Anuário da Justiça São Paulo 2010: http://www.conjur.com.br/2010-dez-21/retrospectiva-2010-quem-assume-compromisso-afetivo-obrigacoes

sábado, 11 de dezembro de 2010

Mãe "rouba" filha do pai e foge para o Brasil, com a conivência do tribunal em Portugal


Mãe "rouba" filha ao pai com a conivência do tribunal

Ontem

Carlos Varela
Uma funcionária judicial está a ser julgada no Tribunal de Setúbal, acusada de ter possibilitado a fuga de uma mulher para o Brasil, com a filha menor e retirando-a ao pai, contrariando uma decisão judicial, que proibia a saída da criança de Portugal.
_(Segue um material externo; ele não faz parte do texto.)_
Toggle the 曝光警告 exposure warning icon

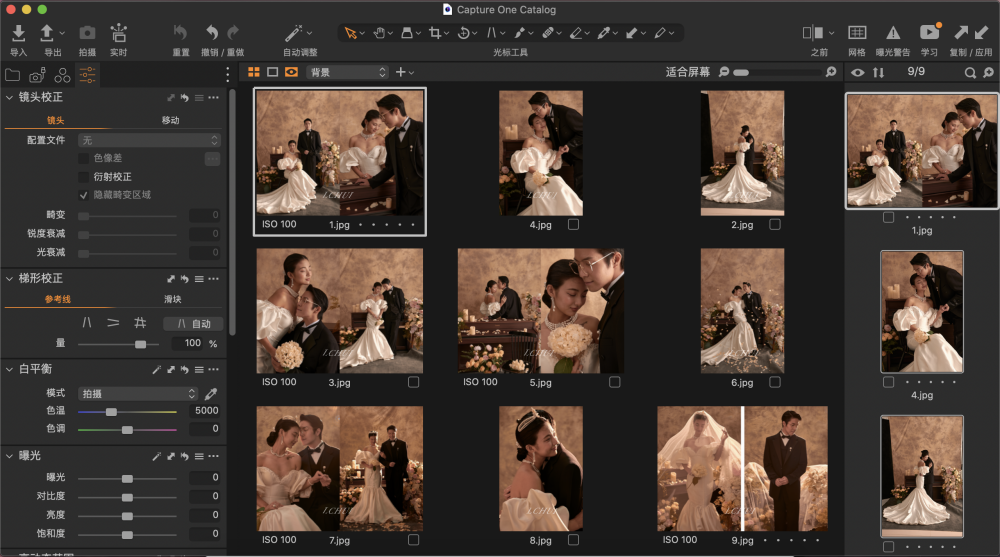click(893, 33)
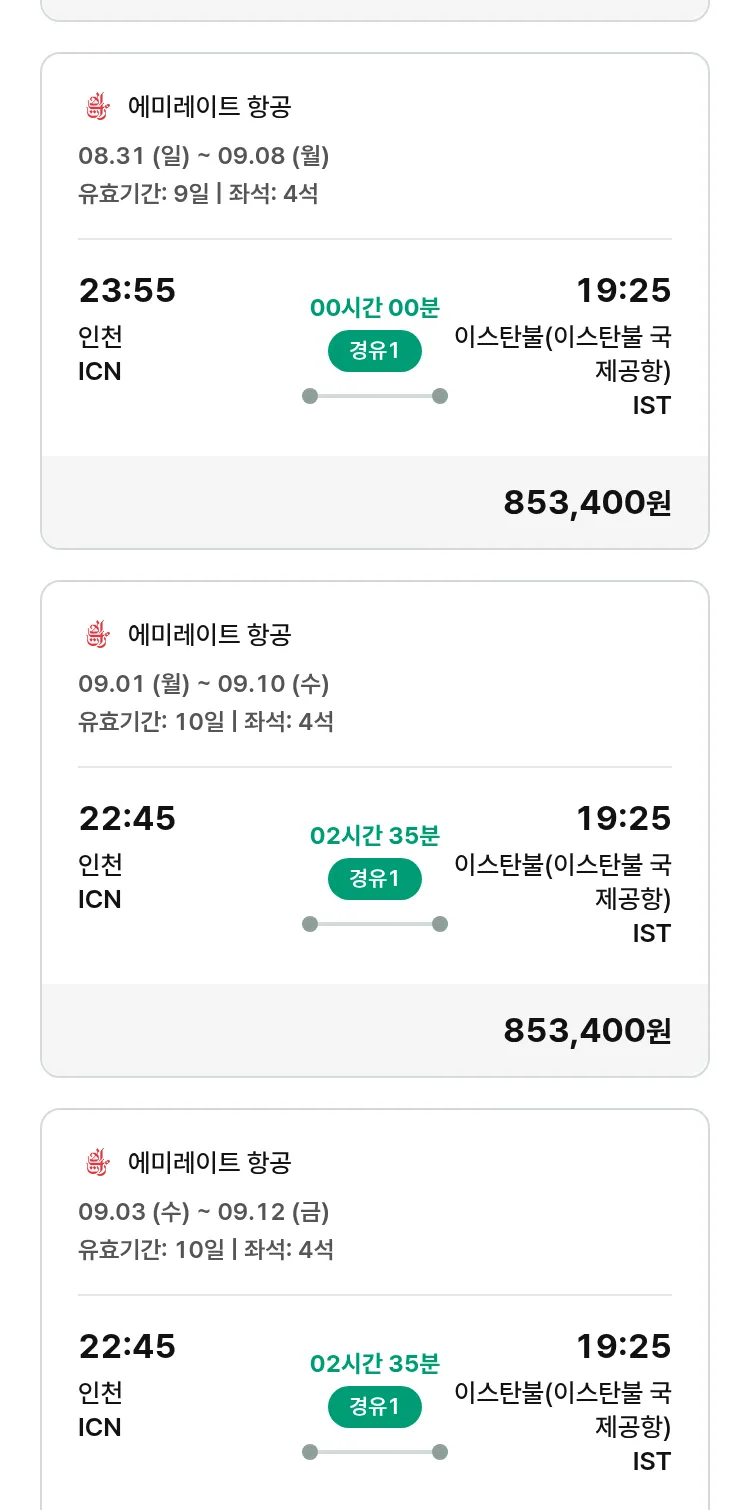Open the 09.01 (월) ~ 09.10 (수) date text
This screenshot has width=750, height=1510.
[x=204, y=684]
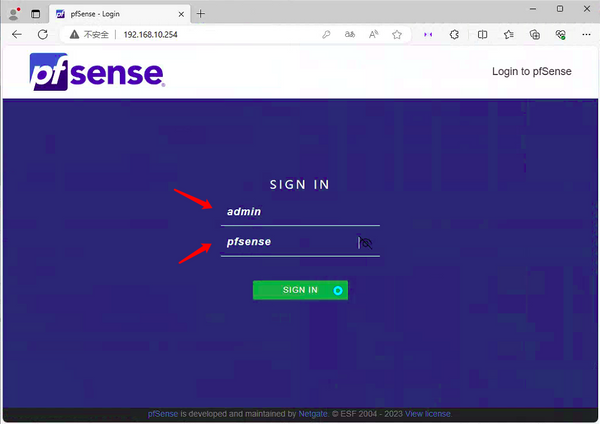Viewport: 600px width, 424px height.
Task: Open a new browser tab
Action: [x=200, y=13]

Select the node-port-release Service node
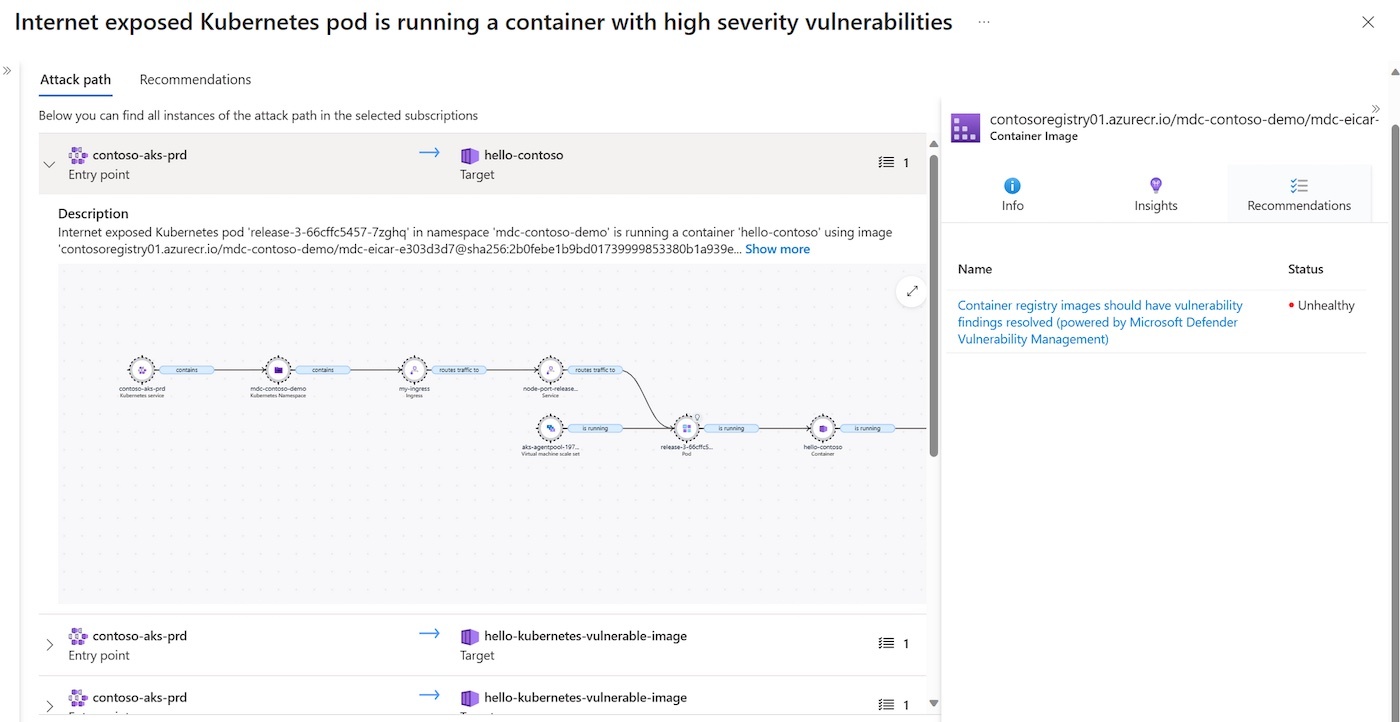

A funcionária, L.M.F.A., uma escrivã-adjunta do Tribunal de Família e Menores de Setúbal, está suspensa de funções e arrisca uma pena que pode ser superior a cinco anos de cadeia, se for condenada pelos crimes de que está acusada - falsificação, abuso de poder, prevaricação e denegação de justiça.
A razão da conduta da funcionária é que não é clara e ontem, durante o julgamento, quando a magistrada do Ministério Público quis saber se havia algum ganho pecuniário associado à conduta irregular, L.M.F.A. respondeu: "Lucrei imensos problemas".
De uma forma ou de outra, a verdade é que a arguida tinha a seu cargo a tramitação de um processo de regulação do poder paternal, no qual estava em causa a guarda de uma menor de dois anos, filha de um brasileira, Anita Soares, e de um português, Paulo Caetano.

Relação extra-conjugal
A menor nasceu de uma relação entre ambos, iniciada com um conhecimento no Barreiro,  e já depois de Paulo Caetano se ter recusado a abandonar a família já constituída - mulher e duas filhas -, com quem morava, na Moita. Mas Paulo Caetano nunca desistiu de manter contacto com a criança, contrariando os obstáculos levantados pela mãe. "Houve sempre problemas. Ela nunca aceitou que eu pudesse ver a minha filha", adiantou ao JN.
Seguiram-se os processos judiciais, movidos por Paulo Caetano, na defesa dos seus direitos enquanto pai, e, a 2 de Outubro de 2007 - tinha a criança cerca ano e meio -, a juíza titular do processo, Maria da Graça Fragoso Lopes, agora testemunha no processo-crime, determinou, "num regime provisório", que a criança ficava à guarda da mãe, mas que esta "não poderia ausentar-se para o estrangeiro com a menor, sem o prévio consentimento do pai".
Cerca de um ano depois, a 18 de Setembro de 2008, Anita Soares requereu ao tribunal uma certidão para ser emitido um passaporte para a filha, requerimento que L.M.F.A. apresentou à juíza Maria da Graça. A magistrada determinou, no entanto, que o processo aguardasse até que o pai se pronunciasse, notificando as partes do despacho, actos que passaram directamente pelas mãos da escrivã-adjunta.
Mas a verdade é que L.M.F.A., contrariando a decisão da magistrada e sem dar conhecimento superior, entregou a Anita Soares a certidão que lhe permitiu o acesso ao passaporte. A 7 de Outubro, Anita Soares já tinha o passaporte da filha e sete dias depois fugia para o Brasil com a menor.
 "Só soube o que se passava, quando ela me telefonou, dizendo que já estava no Brasil", frisou ontem Paulo Caetano em Tribunal.
Quanto à arguida, defendeu-se do erro de ter permitido a Anita Soares o acesso ao passaporte e à fuga. "Não sabia que ela ia viajar. Nunca pensei que ela fosse viajar".
Justificou-se ainda com o seu estado de saúde, na altura, por sofre de desequilíbrios, mas o tribunal já requereu a presença da médica que na altura assistia L.M.F.A. para avaliar até que ponto o estado clínico foi ou não decisivo. O julgamento prossegue no dia 4 de Janeiro.